Ale nie… Ona miała rodziców w średnim wieku, i to zupełnie niemodnych. Mama nie lubiła się stroić. Najlepszym zakupem była dla niej książka, a nie szpilki. Tata kochał swoją starą “Niwę” i wszystkie weekendy spędzał w garażu, bez końca doprowadzając ją, jak mówił, do perfekcji… Kochał też filozofować, czytał powieści historyczne, znał się na polityce i sam kisił przepyszną kapustę!
Kasia dorosła, skończyła szkołę i dostała się na medycynę. Przyzwyczajenie do sumiennej nauki w szkole zaprocentowało. Skończyła studia z wyróżnieniem i dostała się na staż do pobliskiego szpitala. Praca bardzo jej się podobała, zwłaszcza iż trafiła na świetnego opiekuna, za pomocą którego zakochała się w stomatologii. Tata, śmiejąc się, nazywał ją kapitanem białego uśmiechu.

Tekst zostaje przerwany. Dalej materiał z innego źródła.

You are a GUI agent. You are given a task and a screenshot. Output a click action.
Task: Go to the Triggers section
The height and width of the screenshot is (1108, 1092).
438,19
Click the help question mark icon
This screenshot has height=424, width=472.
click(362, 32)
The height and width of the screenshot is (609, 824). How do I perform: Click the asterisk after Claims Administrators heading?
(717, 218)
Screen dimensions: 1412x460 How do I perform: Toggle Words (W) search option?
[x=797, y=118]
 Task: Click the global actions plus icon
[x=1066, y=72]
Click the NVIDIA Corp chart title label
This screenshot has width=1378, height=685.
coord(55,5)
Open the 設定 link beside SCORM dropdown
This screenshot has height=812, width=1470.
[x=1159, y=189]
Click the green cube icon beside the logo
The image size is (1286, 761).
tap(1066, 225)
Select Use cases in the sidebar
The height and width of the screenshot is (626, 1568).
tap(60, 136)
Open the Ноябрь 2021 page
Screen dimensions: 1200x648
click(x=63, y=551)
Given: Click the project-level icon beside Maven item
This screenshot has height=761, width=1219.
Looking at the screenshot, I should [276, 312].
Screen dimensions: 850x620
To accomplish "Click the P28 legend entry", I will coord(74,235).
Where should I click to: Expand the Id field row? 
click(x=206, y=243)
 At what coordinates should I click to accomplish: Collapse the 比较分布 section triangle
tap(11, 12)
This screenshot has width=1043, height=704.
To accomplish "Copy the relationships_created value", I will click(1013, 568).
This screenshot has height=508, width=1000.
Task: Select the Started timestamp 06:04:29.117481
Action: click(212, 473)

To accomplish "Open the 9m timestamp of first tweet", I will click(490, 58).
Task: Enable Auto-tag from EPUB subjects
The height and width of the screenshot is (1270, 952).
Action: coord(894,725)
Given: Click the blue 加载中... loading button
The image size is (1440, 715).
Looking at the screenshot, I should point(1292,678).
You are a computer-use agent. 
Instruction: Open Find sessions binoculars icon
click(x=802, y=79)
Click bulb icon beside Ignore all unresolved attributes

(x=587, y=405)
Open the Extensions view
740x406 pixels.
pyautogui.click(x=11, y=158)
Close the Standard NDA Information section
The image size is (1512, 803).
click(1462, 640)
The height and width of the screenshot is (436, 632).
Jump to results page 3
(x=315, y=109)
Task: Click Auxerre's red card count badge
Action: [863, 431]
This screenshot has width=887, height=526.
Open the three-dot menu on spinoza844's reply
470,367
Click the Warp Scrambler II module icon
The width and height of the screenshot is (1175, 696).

Pewnego dnia, gdy Kasia asystowała lekarzowi, do gabinetu wszedł młodzieniec skarżący się na ból zęba. Okazało się, iż sprawa była banalna. Chłopak zgryzł orzech i złamał ząb. Był bardzo zażenowany obecnością sympatycznej dziewczyny i trochę się speszył. Ale wszystko poszło gładko — ząb został naprawiony, a młodzieniec odszedł zadowolony. Po pracy Kasia niespodziewanie spotkała go pod szpitalem…
— Jeszcze raz dzień dobry, magiczne ręce! Dowiedziałem się, o której kończysz pracę, i postanowiłem zaczekać. Mam nadzieję, iż się nie gniewasz? — Jakub, tak się nazywał chKasia wyciągnęła rękę po kwiaty, a gdy ich dłonie się spotkały, zrozumiała, iż szczęście nigdy nie przychodzi za wcześnie ani za późno.